= 94 East =

American funk group associated with Prince

94 East was an American funk group formed in December 1975 by Pepe Willie, the former husband of Prince's cousin. Willie was one of the people responsible for getting Prince's career established, and soon enlisted the talents of a teenage Prince and his childhood best friend, André Cymone. Prince also composed one song for them, "Just Another Sucker". 94 East was fronted by Colonel Abrams, one of dance music's early pioneers, who went on to a short solo career with a cluster of big hits. The band disbanded when Prince became a star in his own right. The 94 East recordings were recorded between December 1975 and February 1979. The band was named after Interstate 94, which runs through Minneapolis–Saint Paul, and which, when it was constructed, destroyed a vibrant African American community in Saint Paul known as the Rondo neighborhood.

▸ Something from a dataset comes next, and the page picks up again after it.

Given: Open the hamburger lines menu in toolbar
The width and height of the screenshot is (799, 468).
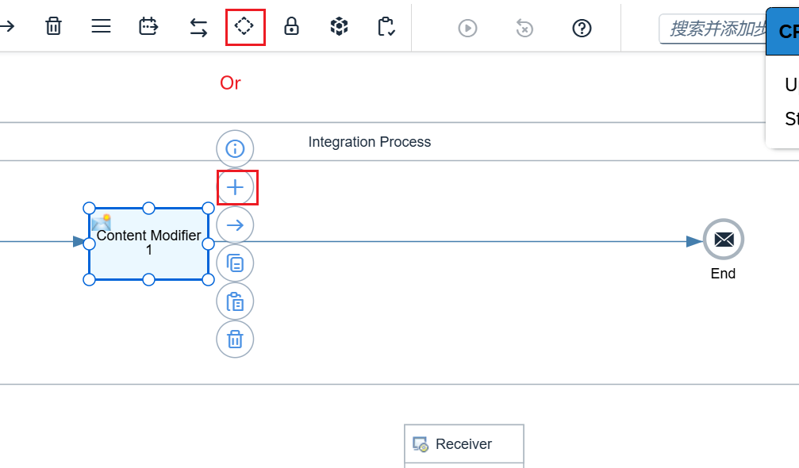Looking at the screenshot, I should 101,26.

The group's recordings first saw commercial release beginning in 1985, under the title Minneapolis Genius. Cash Box magazine reviewed the album, commenting, "These early recordings from the band 94 East feature never before released recordings by Prince and Andre Cymone, some of it quite good. All but one track are instrumentals and Prince does not sing. Still, this is a Prince collector's must."

==Discography==

===Albums===
All albums are variations and comprehensive versions of Minneapolis Genius.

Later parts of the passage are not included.